*READING PASSAGE*
☆ ☆ ☆ ☆ ☆
A Stranger in Town is a 1943 comedy-drama political film made by Metro-Goldwyn-Mayer. It was directed by Roy Rowland and produced by Robert Sisk from an original screenplay by Isobel Lennart and William Kozlenko. The film has a music score by Daniele Amfitheatrof and Nathaniel Shilkret, and cinematography by Sidney Wagner.

Plot
Quietly planning to go duck hunting, John Josephus (Joe) Grant, a U.S. Supreme Court justice, tells his secretary Lucy Gilbert where he will be but no one else. A fish-and-game warden promptly insists he pay an extra fee for a license and toss in a "tip". Grant refuses and ends up in town, facing possible criminal charges.

There he discovers honest lawyer Bill Adams, running for mayor against the incumbent, Connison, someone he considers to be corrupt. Judge Austin Harkley, businessman Blaxton and even the sheriff appear to be in the mayor's pocket, and when Bill is insulted and throws a punch, they conspire to keep him in jail.

Joe intervenes on Bill's behalf without telling anyone his true identity. He helps free Bill in the first legal dispute, then does likewise for Lucy after she shows up and is denied a room at the local hotel for no good reason. Joe ultimately admits who he really is, causing Bill to faint. Once he recovers, his political career begins.
☆ ☆ ☆ ☆ ☆
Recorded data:
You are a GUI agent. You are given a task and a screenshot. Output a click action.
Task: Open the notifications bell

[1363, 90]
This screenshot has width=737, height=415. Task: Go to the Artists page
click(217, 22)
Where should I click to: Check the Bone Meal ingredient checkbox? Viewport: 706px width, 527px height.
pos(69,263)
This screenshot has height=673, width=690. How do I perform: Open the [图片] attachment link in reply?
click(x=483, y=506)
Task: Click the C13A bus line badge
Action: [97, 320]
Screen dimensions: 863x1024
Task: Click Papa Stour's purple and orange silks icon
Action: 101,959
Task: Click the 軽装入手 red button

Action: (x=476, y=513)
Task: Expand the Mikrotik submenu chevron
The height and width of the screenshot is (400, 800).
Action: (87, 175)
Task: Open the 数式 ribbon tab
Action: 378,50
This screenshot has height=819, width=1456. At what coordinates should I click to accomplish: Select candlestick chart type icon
☆ ☆ ☆ ☆ ☆
*AIM*
Please say who directed the film described in the passage about A Stranger in Town. The recorded data comes from a separate source.

*SOLUTION FOR THIS TASK*
Roy Rowland directed it.